→ **Testo**
__________

Napoli. Il sangue non si scioglie, niente prodigio di San Gennaro
L'ampolla con il sangue di San Gennaro
Non sono servite le invocazioni, né le preghiere dei fedeli che dalla mattina affollavano la cattedrale di Napoli. Il prodigio non c’è stato, il sangue di san Gennaro non si è sciolto.
La città, infatti, celebra il patrono in tre date: il 19 settembre, 16 dicembre, il primo sabato di maggio. Tre date storico-religiose attorno alle quali ruota la pietà popolare e il cammino spirituale della città. Tre gesti di pietà che si rincorrono e si riallacciano. Tutto parte quel 19 settembre del 305 quando alla solfatara di Pozzuoli viene raccolto il sangue del vescovo martire, dopo la sua decapitazione. Sono proprio quelle ampolle che questa mattina, alle 9, sono state portate dalla cappella all’altare maggiore della Cattedrale per attendere l’auspicato prodigio della liquefazione. Ma nonostante le preghiere delle “parenti” di san Gennaro (un gruppo di anziane che dall’ottocento intonano litanie e preghiere) il prodigio non è avvenuto.
L’abate della Cappella del Tesoro monsignor Vincenzo de Gregorio, dopo aver aperto la cassaforte che contiene il reliquiario con le ampolle del sangue, ha ricordato il momento di difficoltà: «Il sangue – ha confermato dopo una lunga giornata di preghiera – è rigorosamente solido. Dio dia forza e coraggio al nostro popolo per affrontare questa pandemia che sta costringendo a ripensare la propria vita e che sta causando molti problemi soprattutto ai più deboli e ai morti in solitudine, che sono il dramma più grande».
Alle 18.20 è arrivato anche il cardinale arcivescovo Crescenzio Sepe, di ritorno dalla riunione della Conferenza episcopale campana, e si è inginocchiato in preghiera, dinanzi alle ampolle che custodiscono il sangue del patrono. Poi con la teca ha attraversato la navata centrale per benedire i fedeli. «Ci sentiamo partecipi di questo evento così particolare: la nostra devozione al santo. Ma il mancato prodigio – ha spiegato – non è nessun presagio di sciagure, né epidemie, né guerre: siamo uomini e donne di fede».
Da sempre i napoletani si sono rivolti al loro patrono perché li protegga dalle calamità naturali: folle di persone nei primi secoli correvano a cercare rifugio nelle catacombe di Capodimonte. Così successe nel 472, nel 512 e nel 685, con i vescovi napoletani dell’epoca a guidare le preghiere del popolo. Poi, divenne consuetudine invocare il santo per chiedere la fine dei fenomeni vulcanici: nel 1631, il 16 dicembre, si decise l’esposizione delle reliquie e l’eruzione del Vesuvio si bloccò.

__________

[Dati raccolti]
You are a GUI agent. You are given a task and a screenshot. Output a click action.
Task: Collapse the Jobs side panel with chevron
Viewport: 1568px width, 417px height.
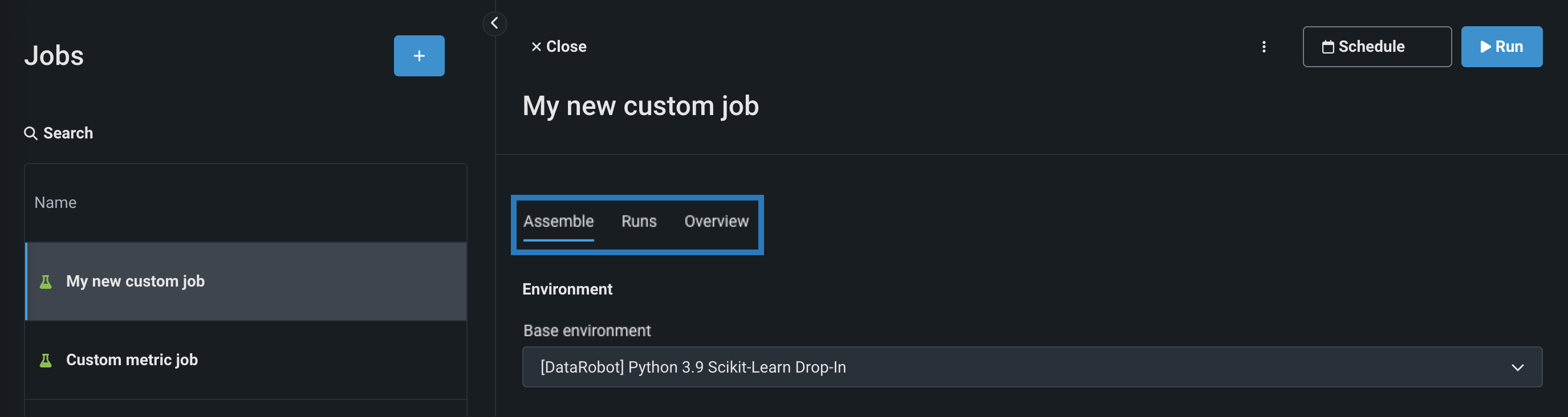tap(494, 24)
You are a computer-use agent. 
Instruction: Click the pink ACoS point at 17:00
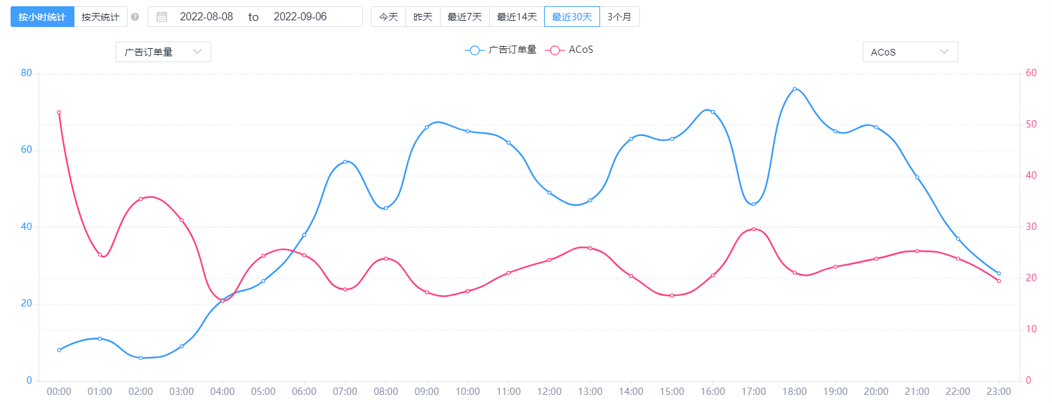(753, 229)
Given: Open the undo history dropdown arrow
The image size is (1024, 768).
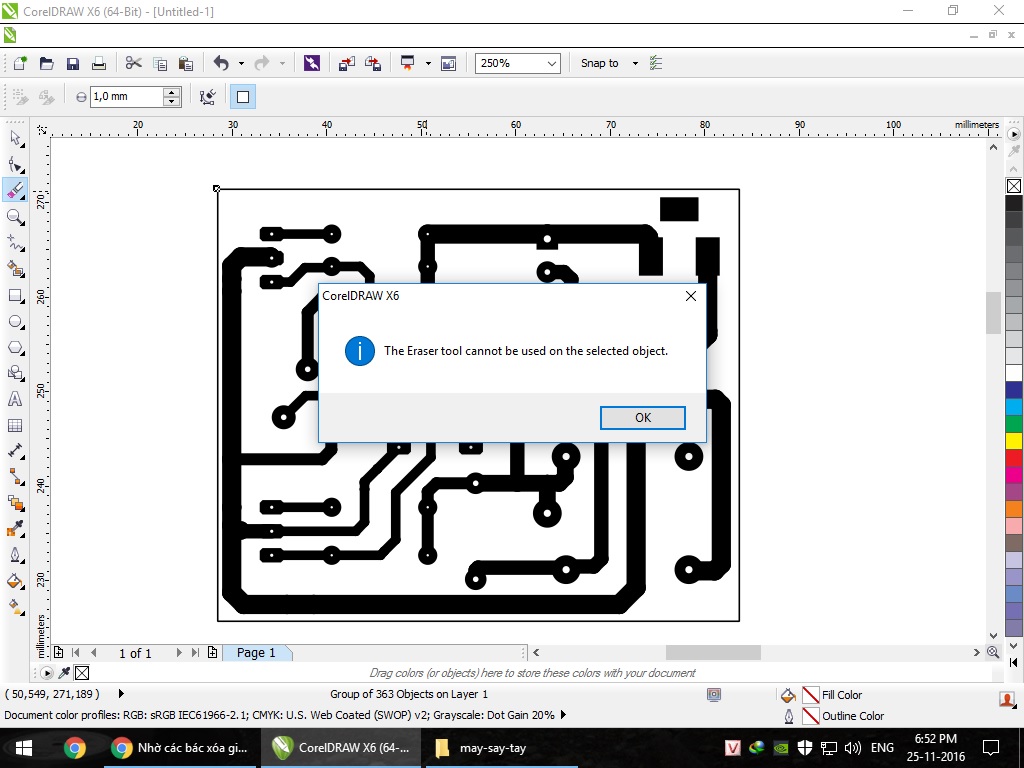Looking at the screenshot, I should pos(241,63).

__________

→ **Compiti da svolgere**
- a) Nel testo su San Gennaro, riporta la parte che si apre con le parole contenenti "Da sempre i" e si chiude con "Vesuvio si bloccò.", rinominando "Vesuvio" in "vulcano".
- b) Secondo il testo su San Gennaro, in quali tre date la città di Napoli celebra il suo patrono?
- c) Nel testo su San Gennaro, spiega perché la mattina, alle 9, le ampolle sono state portate dalla cappella all'altare maggiore della Cattedrale.

→ **Soluzioni**
- a)
Da sempre i napoletani si sono rivolti al loro patrono perché li protegga dalle calamità naturali: folle di persone nei primi secoli correvano a cercare rifugio nelle catacombe di Capodimonte. Così successe nel 472, nel 512 e nel 685, con i vescovi napoletani dell’epoca a guidare le preghiere del popolo. Poi, divenne consuetudine invocare il santo per chiedere la fine dei fenomeni vulcanici: nel 1631, il 16 dicembre, si decise l’esposizione delle reliquie e l’eruzione del vulcano si bloccò.

- b) Il 19 settembre, il 16 dicembre e il primo sabato di maggio.

- c) Sono state portate all'altare maggiore per attendere l'auspicato prodigio della liquefazione del sangue di san Gennaro.